BEGIN

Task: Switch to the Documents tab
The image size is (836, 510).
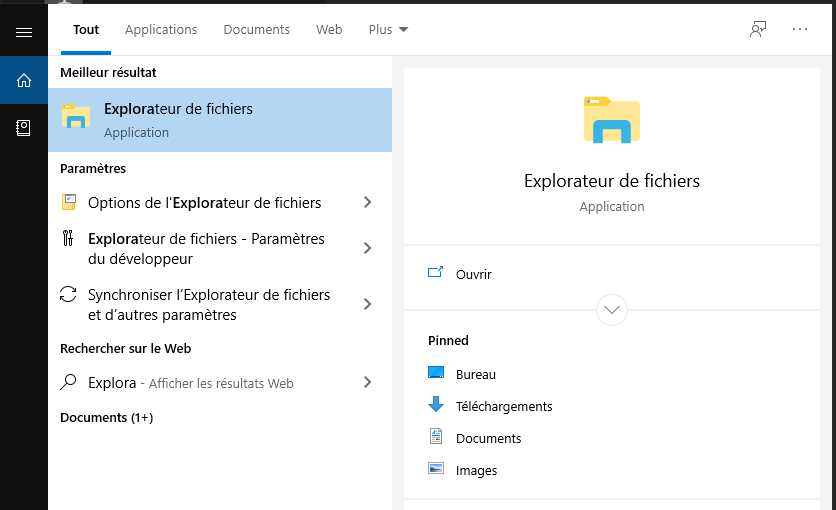Action: [256, 30]
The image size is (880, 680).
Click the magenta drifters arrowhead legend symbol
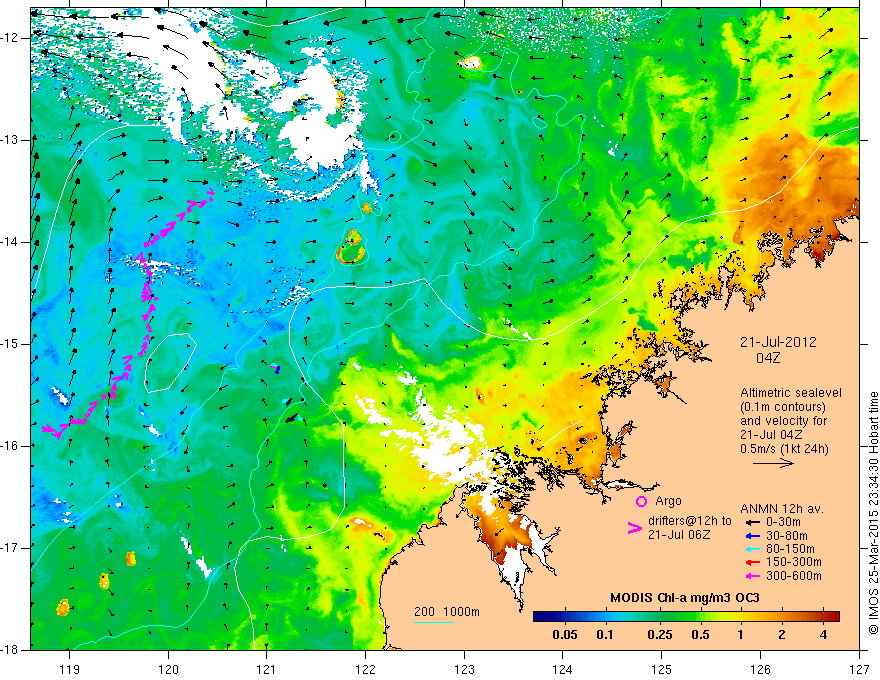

END

Please return the material above unchanged, with every picture removed.

* PROBLEM SOLUTION
Task: Switch to the Documents tab
The image size is (836, 510).
Action: [256, 30]
The image size is (880, 680).
Click the magenta drifters arrowhead legend symbol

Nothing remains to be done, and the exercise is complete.